For a unit vector $v \in \Bbb R^n$, consider the projection $P_v$ on $v$, defined by $P_v(x)=(x \cdot v)v$. Let $A$ be a positive symmetric matrix. Find the maximal value of $\lambda \in \Bbb R$ so that $A - \lambda P_v \succeq 0$.
(Hint: If $c_1,...,c_n$ are the eigenvalues of $A-\lambda P_v$ with $c_1 \geq \cdots \geq c_n$, then we must have $c_n=0$.)
(For a symmetric matrix $A$, we write $A \succ 0$ if all the eigenvalues of $A$ are positive, and we write $A \succeq 0$ if all the eigenvalues of $A$ are nonnegative.)
I have two questions.
I think that we should regard $A-\lambda P_v$ as an $n \times n$ matrix, where $P_v$ is represented by the standard basis. Then is it true that $P_v$ is symmetric?
I cannot understand the hint. Why should we have $c_n =0$?
$P_v$ is always symmetric. It can be written as $P_v = v\cdot v^T = P_v^T$. The difference of a symmetric matrix is always symmetric, i.e we can build a normal basis of eigenvectors with real eigenvalues.

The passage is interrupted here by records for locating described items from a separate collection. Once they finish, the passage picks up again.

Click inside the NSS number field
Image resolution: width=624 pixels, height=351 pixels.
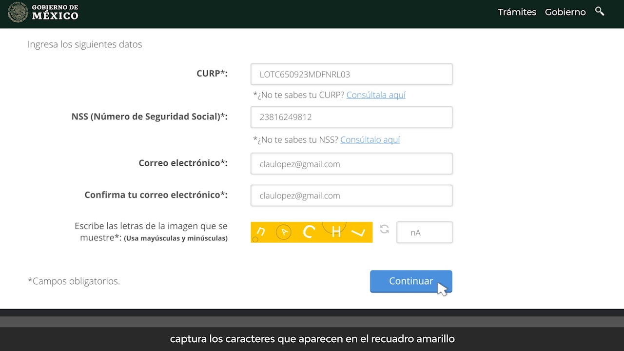click(351, 117)
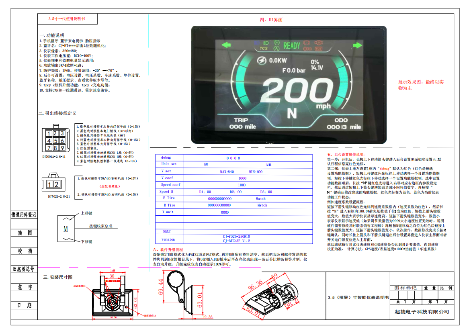This screenshot has height=333, width=471.
Task: Click the yellow TCS indicator
Action: coord(264,49)
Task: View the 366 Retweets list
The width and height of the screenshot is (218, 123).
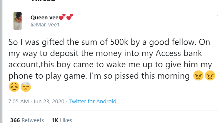Action: tap(27, 120)
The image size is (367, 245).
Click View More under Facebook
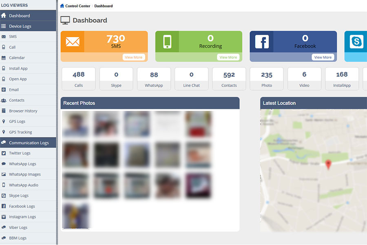click(323, 58)
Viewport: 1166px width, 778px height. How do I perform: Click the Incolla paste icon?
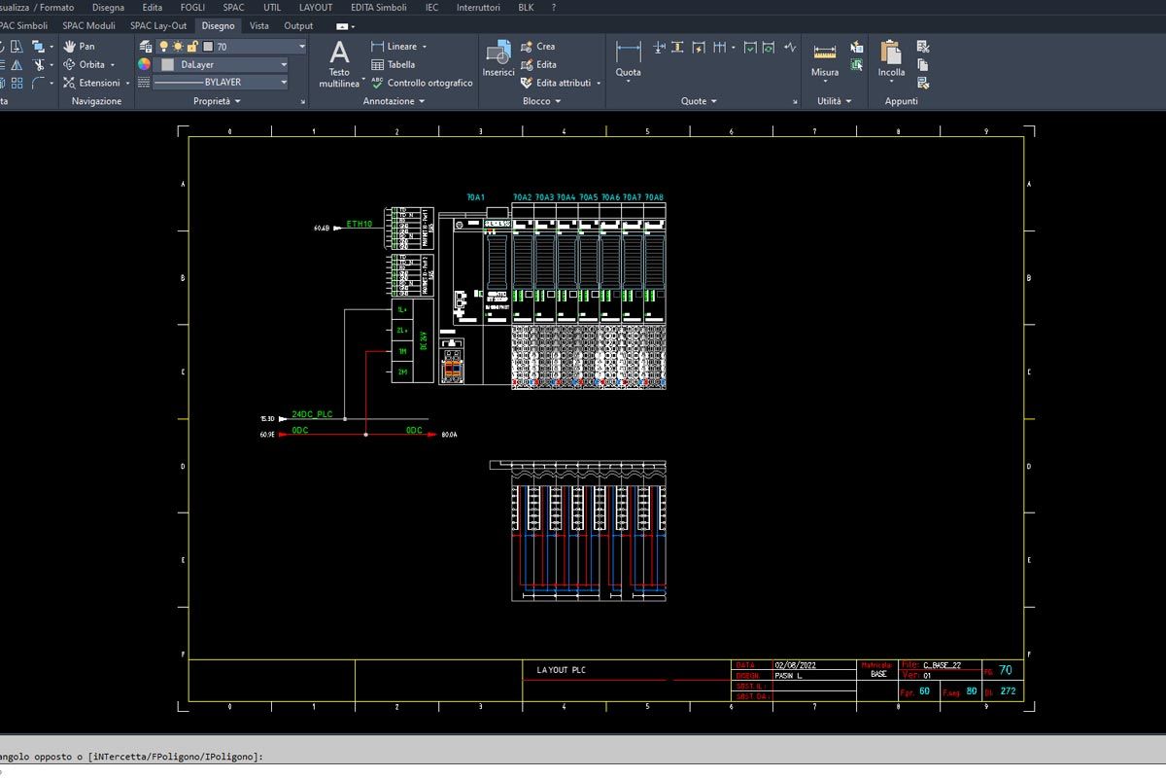click(x=891, y=59)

The hint gives you the following idea: Let $c_1$ to $c_n$ be the EVs of $A-\lambda P_v$ and let the smallest eigenvalue $c_n$ be positive. Let $v$ be in some form associated with the eigenvector to $c_n$, the smallest eigenvalue. So a change in $\lambda$ will have an influence on $c_n$. It will only decrease $c_n$, if you increase $\lambda$. So we can reach a better target value (maximum of $\lambda$) while still having a positive semi-definitve matrix.